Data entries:
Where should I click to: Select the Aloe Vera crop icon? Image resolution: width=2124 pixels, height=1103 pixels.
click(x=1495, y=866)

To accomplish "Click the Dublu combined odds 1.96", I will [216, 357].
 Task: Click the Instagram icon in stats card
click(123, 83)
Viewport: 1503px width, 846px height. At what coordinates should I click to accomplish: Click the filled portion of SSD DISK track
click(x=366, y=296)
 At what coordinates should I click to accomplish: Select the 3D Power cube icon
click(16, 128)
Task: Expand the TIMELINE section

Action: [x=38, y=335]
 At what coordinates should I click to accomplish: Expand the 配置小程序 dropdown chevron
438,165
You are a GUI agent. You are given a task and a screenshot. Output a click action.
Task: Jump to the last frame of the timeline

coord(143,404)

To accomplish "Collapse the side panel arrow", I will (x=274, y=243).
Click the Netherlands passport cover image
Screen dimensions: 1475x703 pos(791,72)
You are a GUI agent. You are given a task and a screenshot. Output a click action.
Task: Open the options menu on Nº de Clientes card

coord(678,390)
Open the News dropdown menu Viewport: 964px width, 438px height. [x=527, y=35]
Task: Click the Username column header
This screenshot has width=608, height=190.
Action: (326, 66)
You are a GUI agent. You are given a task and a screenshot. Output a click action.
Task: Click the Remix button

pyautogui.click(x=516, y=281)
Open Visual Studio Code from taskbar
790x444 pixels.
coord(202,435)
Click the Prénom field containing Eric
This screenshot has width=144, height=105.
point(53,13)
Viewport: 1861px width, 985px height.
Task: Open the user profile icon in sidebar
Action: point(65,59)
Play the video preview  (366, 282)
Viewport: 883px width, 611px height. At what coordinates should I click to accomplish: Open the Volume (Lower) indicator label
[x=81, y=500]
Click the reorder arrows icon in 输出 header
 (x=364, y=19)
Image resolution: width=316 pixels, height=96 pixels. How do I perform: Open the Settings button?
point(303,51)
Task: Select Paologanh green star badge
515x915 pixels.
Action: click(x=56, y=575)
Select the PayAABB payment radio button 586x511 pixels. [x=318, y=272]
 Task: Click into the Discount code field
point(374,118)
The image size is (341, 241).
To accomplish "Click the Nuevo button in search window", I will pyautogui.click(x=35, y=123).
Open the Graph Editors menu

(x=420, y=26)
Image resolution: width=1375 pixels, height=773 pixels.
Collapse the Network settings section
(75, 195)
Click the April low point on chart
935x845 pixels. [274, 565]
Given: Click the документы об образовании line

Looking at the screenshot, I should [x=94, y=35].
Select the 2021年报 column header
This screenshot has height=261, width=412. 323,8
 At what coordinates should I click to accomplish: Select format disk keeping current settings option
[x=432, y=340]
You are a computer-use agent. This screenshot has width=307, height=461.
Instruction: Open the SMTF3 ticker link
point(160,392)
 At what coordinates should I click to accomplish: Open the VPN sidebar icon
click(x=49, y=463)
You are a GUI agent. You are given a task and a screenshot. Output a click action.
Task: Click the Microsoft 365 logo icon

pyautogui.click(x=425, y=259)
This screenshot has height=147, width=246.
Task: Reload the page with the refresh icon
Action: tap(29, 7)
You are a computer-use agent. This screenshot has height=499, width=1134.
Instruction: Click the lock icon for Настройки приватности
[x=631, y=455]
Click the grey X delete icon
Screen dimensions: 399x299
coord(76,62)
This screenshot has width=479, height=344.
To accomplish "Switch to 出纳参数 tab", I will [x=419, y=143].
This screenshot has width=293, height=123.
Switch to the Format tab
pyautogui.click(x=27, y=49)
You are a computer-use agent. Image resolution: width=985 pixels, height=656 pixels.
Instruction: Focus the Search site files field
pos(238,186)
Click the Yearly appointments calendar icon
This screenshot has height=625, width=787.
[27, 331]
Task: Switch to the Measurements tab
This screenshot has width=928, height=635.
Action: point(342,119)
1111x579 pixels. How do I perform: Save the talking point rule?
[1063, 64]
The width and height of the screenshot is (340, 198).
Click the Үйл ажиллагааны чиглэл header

» YOUR INSTRUCTIONS:
Could you retype every one of the lines above, character for character?

» PROBLEM SOLUTION:
Where should I click to: Select the Aloe Vera crop icon? Image resolution: width=2124 pixels, height=1103 pixels.
click(x=1495, y=866)

To accomplish "Click the Dublu combined odds 1.96", I will [216, 357].
 Task: Click the Instagram icon in stats card
click(123, 83)
Viewport: 1503px width, 846px height. At what coordinates should I click to accomplish: Click the filled portion of SSD DISK track
click(x=366, y=296)
 At what coordinates should I click to accomplish: Select the 3D Power cube icon
click(16, 128)
Task: Expand the TIMELINE section

Action: [x=38, y=335]
 At what coordinates should I click to accomplish: Expand the 配置小程序 dropdown chevron
438,165
You are a GUI agent. You are given a task and a screenshot. Output a click action.
Task: Jump to the last frame of the timeline

coord(143,404)

To accomplish "Collapse the side panel arrow", I will (x=274, y=243).
Click the Netherlands passport cover image
Screen dimensions: 1475x703 pos(791,72)
You are a GUI agent. You are given a task and a screenshot. Output a click action.
Task: Open the options menu on Nº de Clientes card

coord(678,390)
Open the News dropdown menu Viewport: 964px width, 438px height. [x=527, y=35]
Task: Click the Username column header
This screenshot has width=608, height=190.
Action: (326, 66)
You are a GUI agent. You are given a task and a screenshot. Output a click action.
Task: Click the Remix button

pyautogui.click(x=516, y=281)
Open Visual Studio Code from taskbar
790x444 pixels.
coord(202,435)
Click the Prénom field containing Eric
This screenshot has width=144, height=105.
point(53,13)
Viewport: 1861px width, 985px height.
Task: Open the user profile icon in sidebar
Action: point(65,59)
Play the video preview  (366, 282)
Viewport: 883px width, 611px height. At what coordinates should I click to accomplish: Open the Volume (Lower) indicator label
[x=81, y=500]
Click the reorder arrows icon in 输出 header
 (x=364, y=19)
Image resolution: width=316 pixels, height=96 pixels. How do I perform: Open the Settings button?
point(303,51)
Task: Select Paologanh green star badge
515x915 pixels.
Action: click(x=56, y=575)
Select the PayAABB payment radio button 586x511 pixels. [x=318, y=272]
 Task: Click into the Discount code field
point(374,118)
The image size is (341, 241).
To accomplish "Click the Nuevo button in search window", I will pyautogui.click(x=35, y=123).
Open the Graph Editors menu

(x=420, y=26)
Image resolution: width=1375 pixels, height=773 pixels.
Collapse the Network settings section
(75, 195)
Click the April low point on chart
935x845 pixels. [274, 565]
Given: Click the документы об образовании line

Looking at the screenshot, I should [x=94, y=35].
Select the 2021年报 column header
This screenshot has height=261, width=412. 323,8
 At what coordinates should I click to accomplish: Select format disk keeping current settings option
[x=432, y=340]
You are a computer-use agent. This screenshot has width=307, height=461.
Instruction: Open the SMTF3 ticker link
point(160,392)
 At what coordinates should I click to accomplish: Open the VPN sidebar icon
click(x=49, y=463)
You are a GUI agent. You are given a task and a screenshot. Output a click action.
Task: Click the Microsoft 365 logo icon

pyautogui.click(x=425, y=259)
This screenshot has height=147, width=246.
Task: Reload the page with the refresh icon
Action: tap(29, 7)
You are a computer-use agent. This screenshot has height=499, width=1134.
Instruction: Click the lock icon for Настройки приватности
[x=631, y=455]
Click the grey X delete icon
Screen dimensions: 399x299
coord(76,62)
This screenshot has width=479, height=344.
To accomplish "Switch to 出纳参数 tab", I will [x=419, y=143].
This screenshot has width=293, height=123.
Switch to the Format tab
pyautogui.click(x=27, y=49)
You are a computer-use agent. Image resolution: width=985 pixels, height=656 pixels.
Instruction: Focus the Search site files field
pos(238,186)
Click the Yearly appointments calendar icon
This screenshot has height=625, width=787.
[27, 331]
Task: Switch to the Measurements tab
This screenshot has width=928, height=635.
Action: point(342,119)
1111x579 pixels. How do I perform: Save the talking point rule?
[1063, 64]
The width and height of the screenshot is (340, 198).
Click the Үйл ажиллагааны чиглэл header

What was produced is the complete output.